►
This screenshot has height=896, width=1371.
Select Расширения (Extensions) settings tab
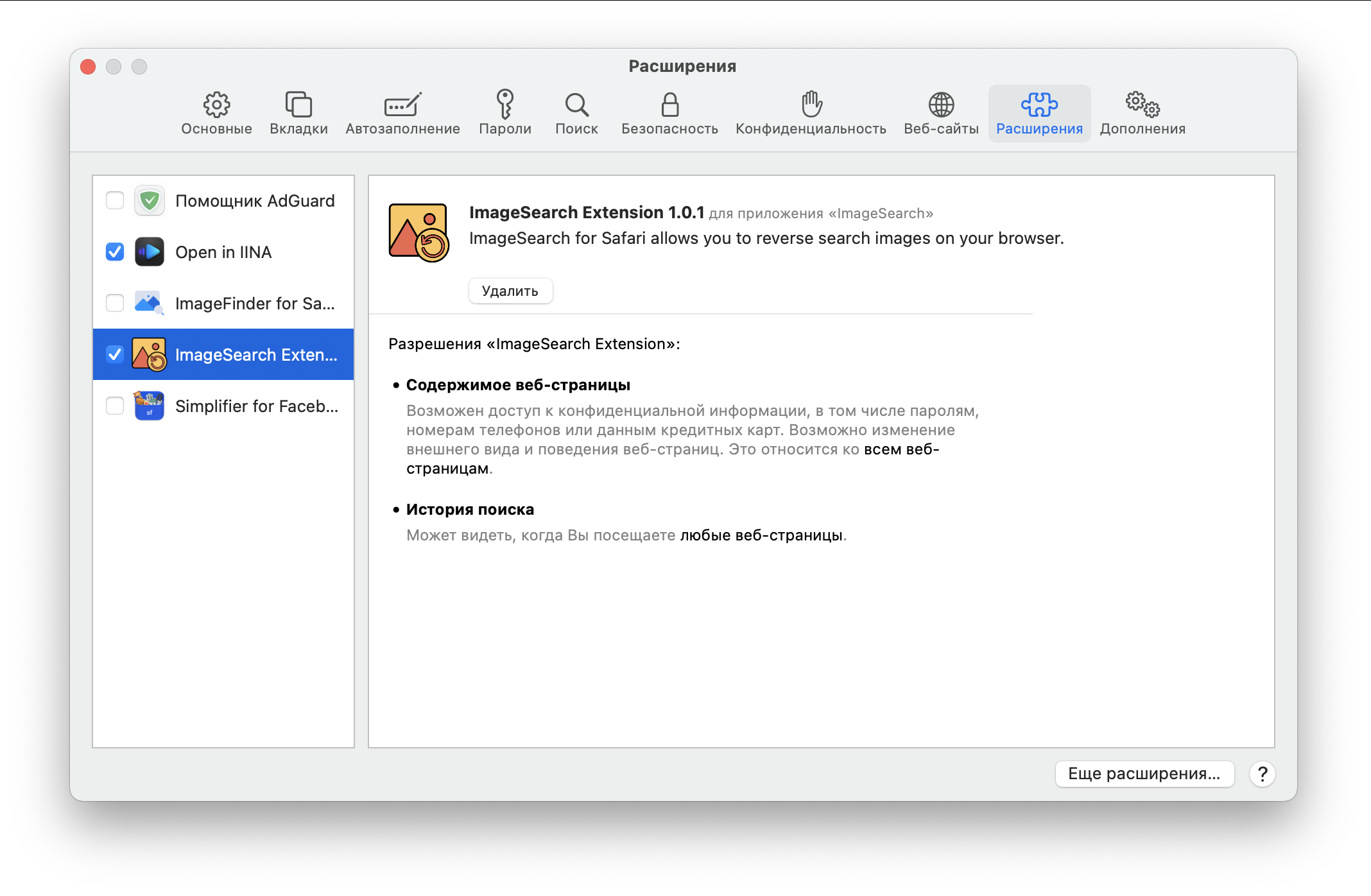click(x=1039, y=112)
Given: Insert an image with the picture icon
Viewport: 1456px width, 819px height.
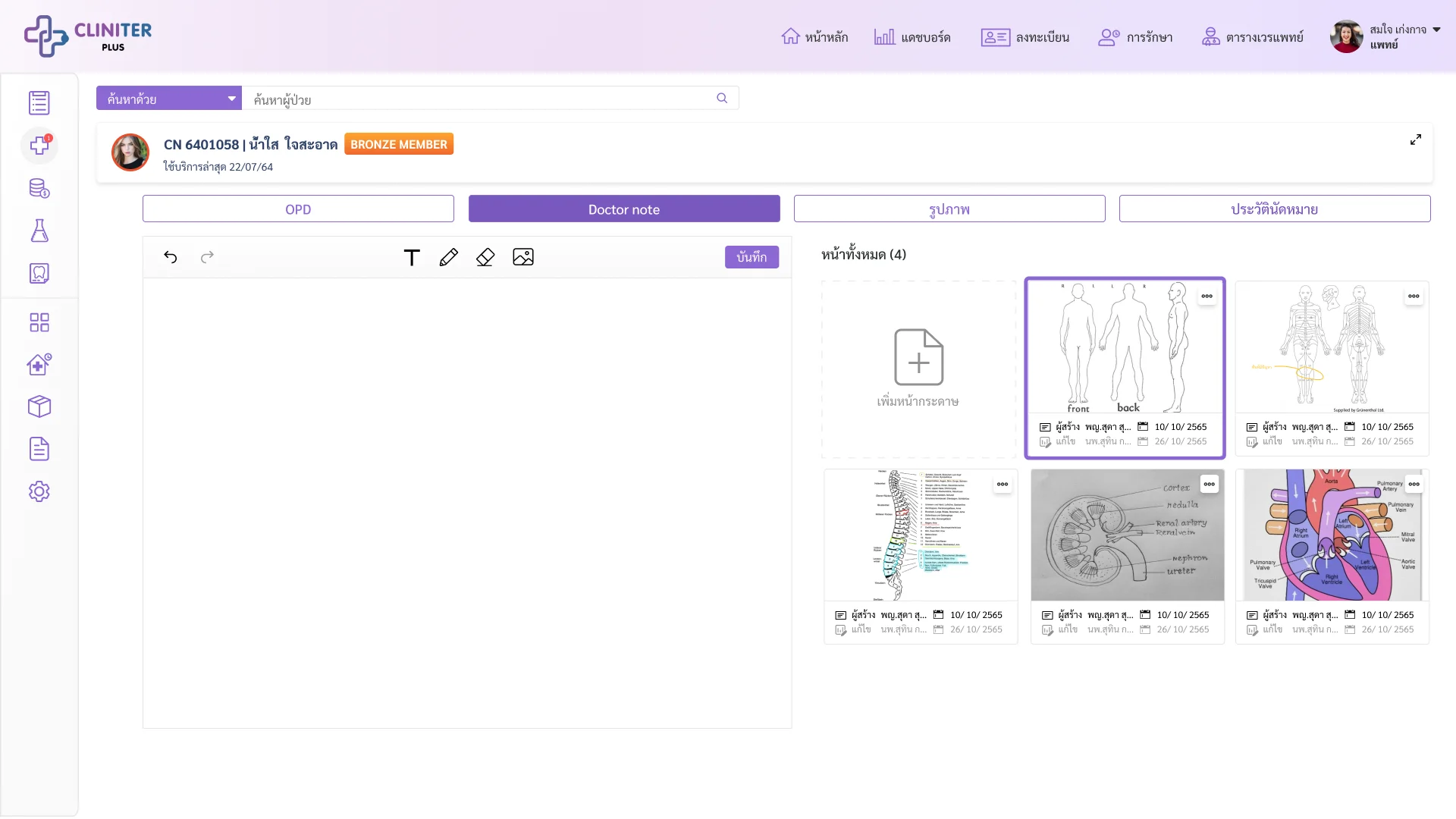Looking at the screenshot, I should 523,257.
◄
►
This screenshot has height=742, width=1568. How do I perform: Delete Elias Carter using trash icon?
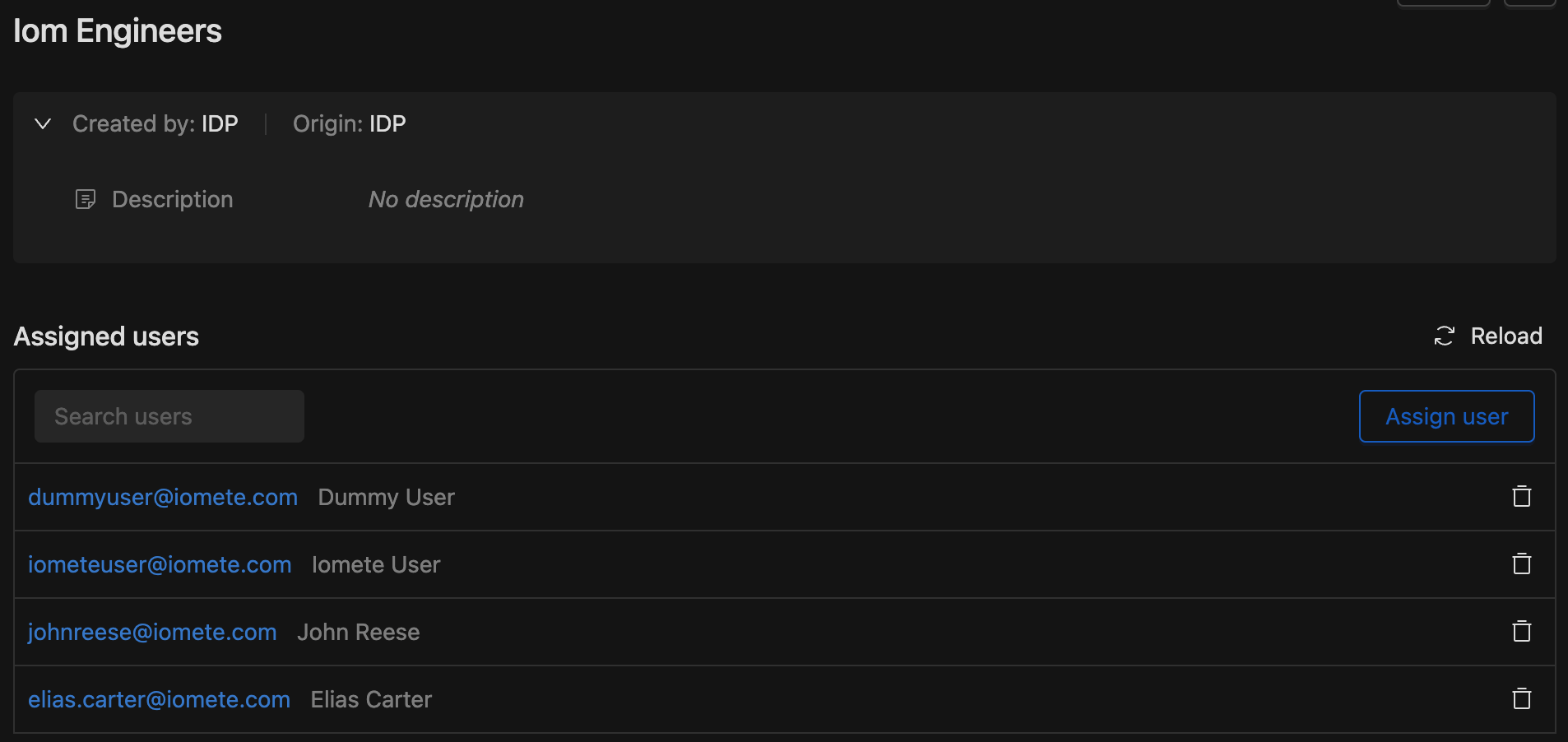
◄
*WHAT THE EXERCISE ASKS*.
Among the lines of the listing above, count those that contain "icon" and give only the count.

*TASK ANSWER*.
2